行政法
行政法とは、行政法総論、行政手続法、行政不服審査法、行政事件訴訟法、国家賠償法、損失補償法、地方自治法という法律をひとまとめにした言い方です。実際に行政法という一つの法律があるわけではなく、一般私人と国家との関係を規律するルールの総称です。
行政書士試験では、その名の通り行政法が中心科目となります。行政法の勉強法について、ポイントをいくつかお教えします。
最初にお話したとおり、行政法と一言で言っても、非常に範囲が広いです。各分野について、メリハリをつけた学習をしていきましょう。
行政法総論
この分野は条文が存在しません。試験対策として、行政に関する法律を学ぶ上で基本的な知識を身につけることが必要です。行政組織と一般国民との間の行政作用の理解に努めましょう。具体的には、行政機関の種類や行政庁の権限、行政行為とその意味などです。
行政手続法
行政手続法からの出題に関しては、多くの場合条文知識を問うものです。テキストに記載されている条文の内容をしっかり理解し、基本的な条文を確実に覚えましょう。そうすることで、本試験での得点源になります。

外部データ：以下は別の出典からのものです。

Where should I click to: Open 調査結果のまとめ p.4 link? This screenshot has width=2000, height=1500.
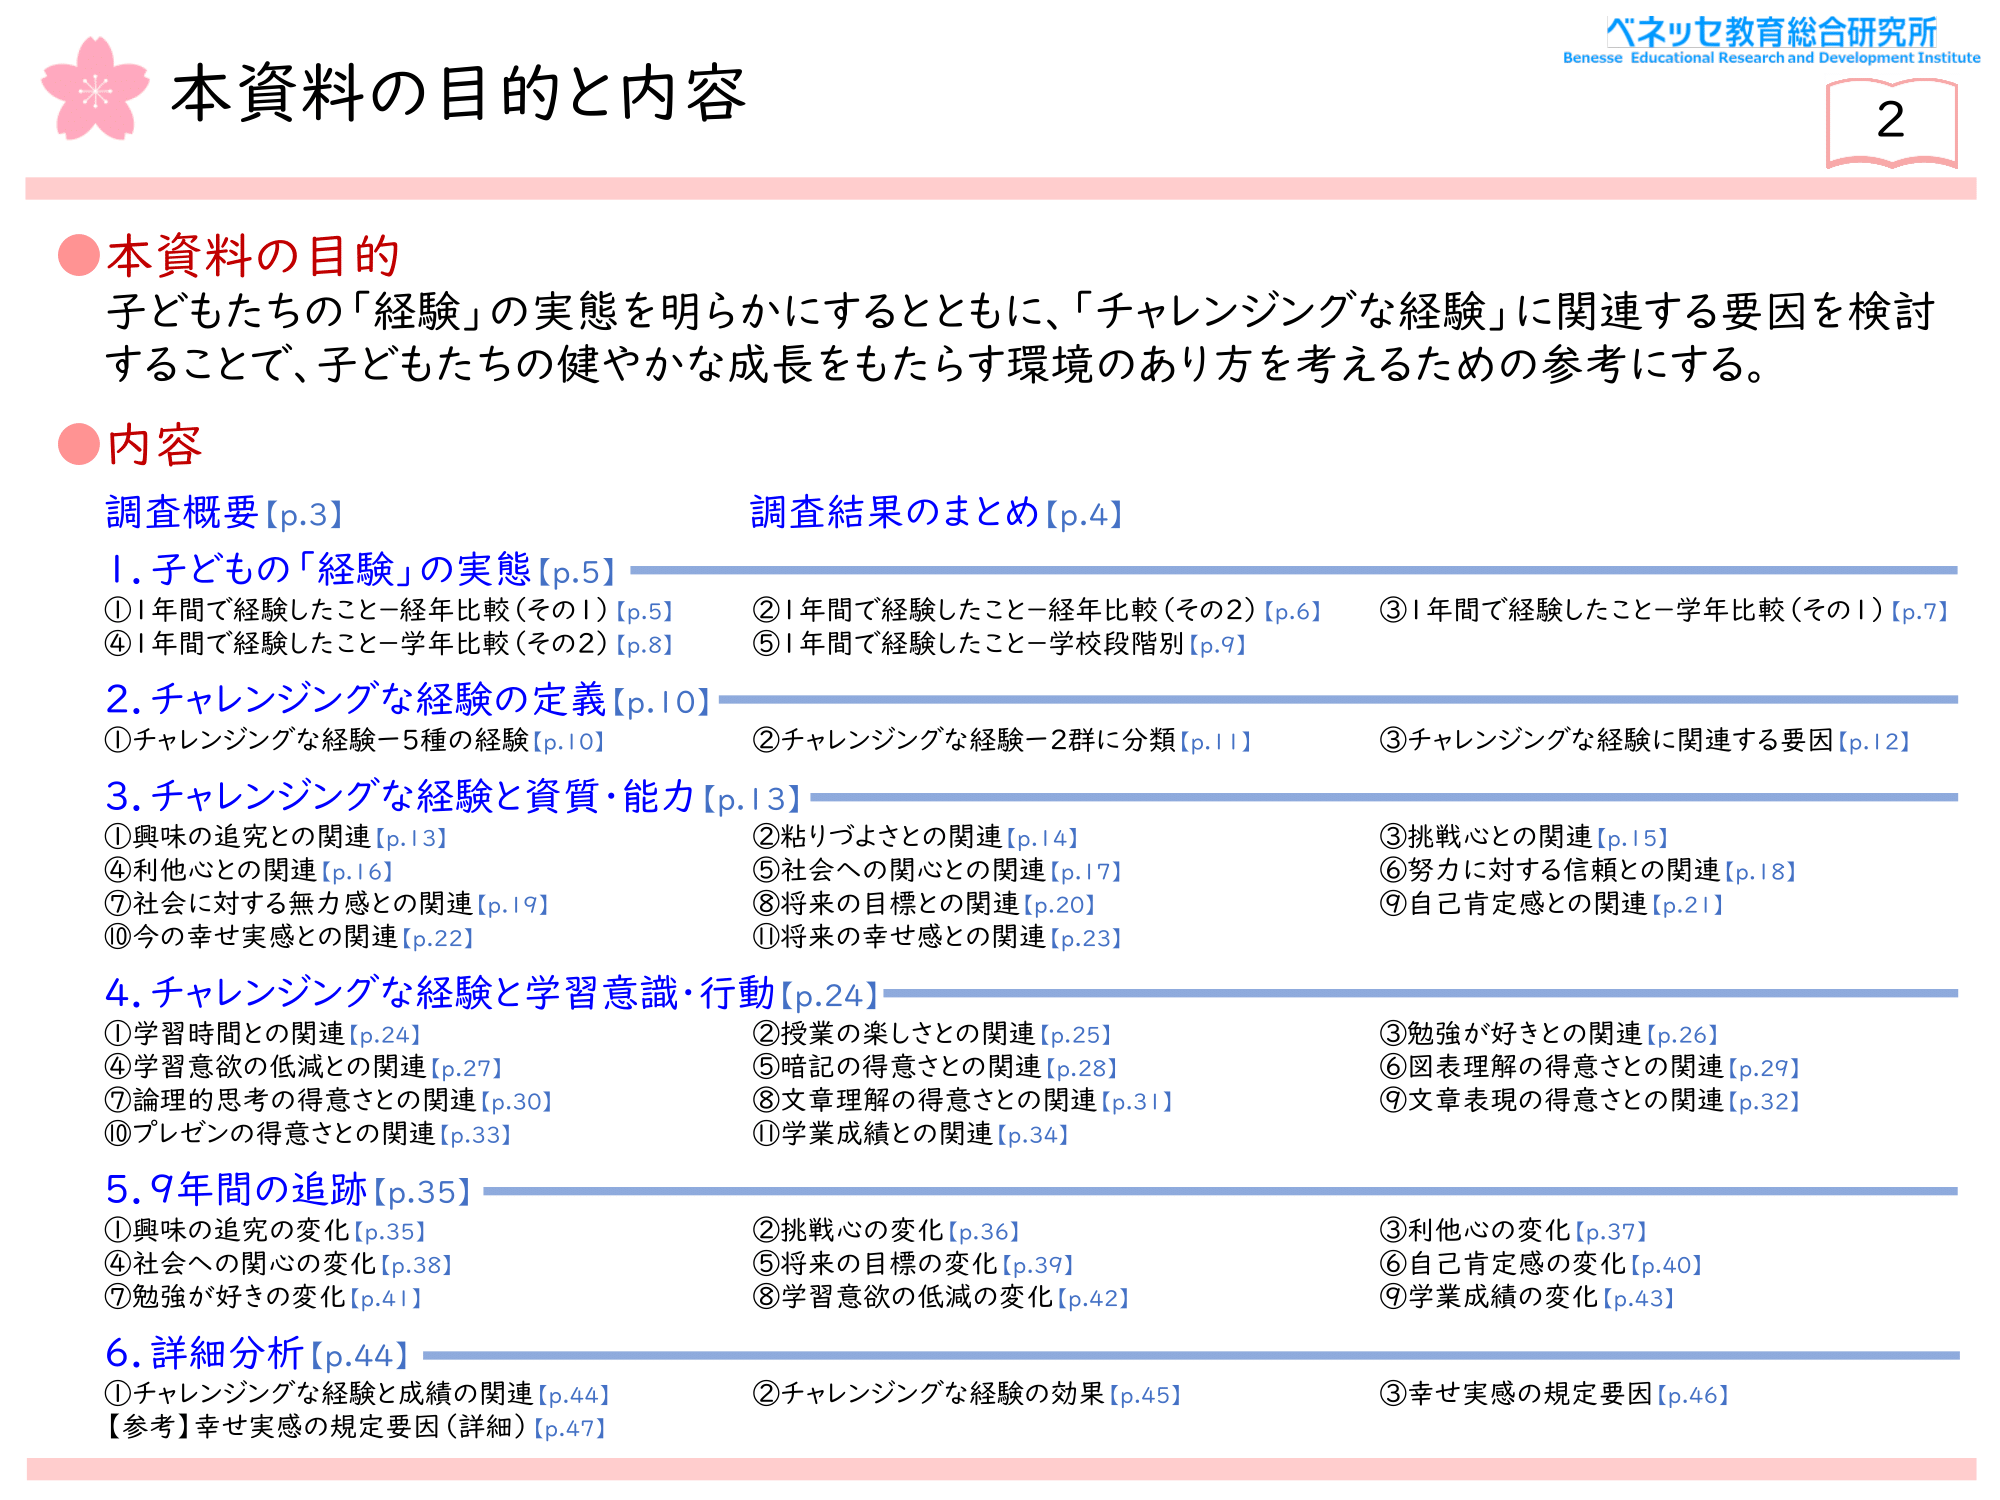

行政不服審査法、行政事件訴訟法、国家賠償法、損失補償法
これらの分野に関しては、まずは条文の理解に努めましょう。また、本試験に出題されやすい判例も多く存在するので、それらに関しては条文・事例・結論を正しく覚えましょう。
行政不服審査法と行政事件訴訟法については似ている部分が多く、慣れないうちは混同してしまうかもしれません。それぞれの制度の内容や手続きと効果の違いをしっかり意識して、学習するようにしてください。
地方自治法
地方自治法は、条文数が多いので、難しいのではないかと身構えてしまうと思います。しかし、行政書士試験で問われるポイントは決まっています。憲法との対比、地方自治の本旨についての理解、財務制度等、過去問をみると狙われるポイントがはっきり分かるので、そこを重点的に学習していくと良いでしょう。
国家賠償法、損失補償法
これらについては判例の学習がメインになります。受験用六法に記載されている判例について把握できていれば、心配する必要はないでしょう。